| First Author | Kikuchi T | Year | 2006 |
| Journal | Immunology | Volume | 117 |
| Issue | 1 | Pages | 47-58 |
| PubMed ID | 16423040 | Mgi Jnum | J:106037 |
| Mgi Id | MGI:3617261 | Doi | 10.1111/j.1365-2567.2005.02262.x |
| Citation | Kikuchi T, et al. (2006) Augmented induction of CD8+ cytotoxic T-cell response and antitumour resistance by T helper type 1-inducing peptide. Immunology 117(1):47-58 |
| abstractText | The effector CD8(+) T cells recognize major histocompatibility complex (MHC) class I binding altered self-peptides expressed in tumour cells.

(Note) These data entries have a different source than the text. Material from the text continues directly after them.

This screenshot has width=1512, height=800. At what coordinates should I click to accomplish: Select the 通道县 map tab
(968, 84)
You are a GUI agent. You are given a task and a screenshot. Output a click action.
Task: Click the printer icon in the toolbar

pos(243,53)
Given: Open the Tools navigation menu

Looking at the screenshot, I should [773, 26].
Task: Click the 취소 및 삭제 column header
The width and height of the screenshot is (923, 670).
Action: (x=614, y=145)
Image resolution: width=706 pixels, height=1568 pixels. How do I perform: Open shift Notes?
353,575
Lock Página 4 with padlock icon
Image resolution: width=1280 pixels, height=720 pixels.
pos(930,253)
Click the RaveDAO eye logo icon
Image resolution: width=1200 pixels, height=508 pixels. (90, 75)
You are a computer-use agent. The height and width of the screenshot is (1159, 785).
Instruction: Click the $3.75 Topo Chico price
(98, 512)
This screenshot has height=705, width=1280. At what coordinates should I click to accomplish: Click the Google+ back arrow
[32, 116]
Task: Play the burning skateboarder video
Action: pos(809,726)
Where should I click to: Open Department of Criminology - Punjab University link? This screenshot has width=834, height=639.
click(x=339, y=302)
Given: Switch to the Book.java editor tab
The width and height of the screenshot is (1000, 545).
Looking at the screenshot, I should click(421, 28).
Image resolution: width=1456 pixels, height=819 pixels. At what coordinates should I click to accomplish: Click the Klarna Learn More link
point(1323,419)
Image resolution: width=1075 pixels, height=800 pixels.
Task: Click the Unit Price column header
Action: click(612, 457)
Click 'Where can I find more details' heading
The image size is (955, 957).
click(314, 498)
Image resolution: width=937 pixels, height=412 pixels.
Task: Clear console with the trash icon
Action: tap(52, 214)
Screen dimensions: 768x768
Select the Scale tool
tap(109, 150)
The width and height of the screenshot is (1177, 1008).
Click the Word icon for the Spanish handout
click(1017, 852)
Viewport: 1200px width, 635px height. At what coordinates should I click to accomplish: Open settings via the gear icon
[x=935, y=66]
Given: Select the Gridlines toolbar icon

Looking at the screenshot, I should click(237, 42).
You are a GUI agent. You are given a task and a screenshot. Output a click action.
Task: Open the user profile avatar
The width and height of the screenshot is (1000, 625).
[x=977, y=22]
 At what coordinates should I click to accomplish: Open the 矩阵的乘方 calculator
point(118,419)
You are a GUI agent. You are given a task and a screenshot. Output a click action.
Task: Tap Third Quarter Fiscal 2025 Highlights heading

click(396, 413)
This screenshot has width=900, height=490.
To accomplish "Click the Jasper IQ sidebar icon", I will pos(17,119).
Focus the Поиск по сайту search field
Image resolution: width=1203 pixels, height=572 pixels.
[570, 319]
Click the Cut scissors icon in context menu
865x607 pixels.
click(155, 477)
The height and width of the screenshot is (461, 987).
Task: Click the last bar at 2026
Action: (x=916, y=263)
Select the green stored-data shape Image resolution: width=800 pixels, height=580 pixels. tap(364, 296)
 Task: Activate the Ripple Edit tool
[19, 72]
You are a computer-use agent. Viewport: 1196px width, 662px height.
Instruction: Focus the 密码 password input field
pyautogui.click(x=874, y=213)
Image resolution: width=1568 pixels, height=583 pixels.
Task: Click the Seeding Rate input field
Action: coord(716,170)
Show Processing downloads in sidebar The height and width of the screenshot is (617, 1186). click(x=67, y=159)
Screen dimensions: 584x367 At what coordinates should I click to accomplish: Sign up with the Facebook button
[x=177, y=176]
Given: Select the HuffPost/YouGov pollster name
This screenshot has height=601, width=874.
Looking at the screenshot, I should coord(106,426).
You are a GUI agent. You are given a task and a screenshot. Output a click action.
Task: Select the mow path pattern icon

Although the requirement for CD4(+) T helper type 1 (Th1) cells in regulating CD8(+) T cells has been documented, their target epitopes and functional impact in antitumour responses remain unclear. We examined whether a potent immunogenic peptide of Mycobacterium tuberculosis eliciting Th1 immunity contributes to the generation of CD8(+) T cells and to protective antitumour immune responses to unrelated tumour-specific antigens. Peptide-25, a major Th epitope of Ag85B from M. tuberculosis preferentially induced CD4(+) Th1 cells in C57BL/6 mice and had an augmenting effect on Th1 generation for coimmunized unrelated antigenic peptides. Coimmunization of mice with Peptide-25 and ovalbumin (OVA) or Peptide-25 and B16 melanoma peptide [tyrosinase-related protein-2 (TRP-2)] for MHC class I led to a profound increase in CD8(+) T cells specific for OVA and TRP-2 peptides, respectively. This heightened response depended on Peptide-25-specific CD4(+) T cells and interferon-gamma-producing T cells. In tumour protection assays, immunization with Peptide-25 and OVA resulted in the enhancement of CD8(+) cytotoxic cell generation specific for OVA and the growth inhibition of EL-4 thymoma expressing OVA peptide leading to the tumour rejection. These phenomena were not achieved by immunization with OVA alone. Peptide-25-reactive Th1 cells counteractivated dendritic cells in the presence of Peptide-25 leading them to activate and present OVA peptide to CD8(+) cytotoxic T cells. |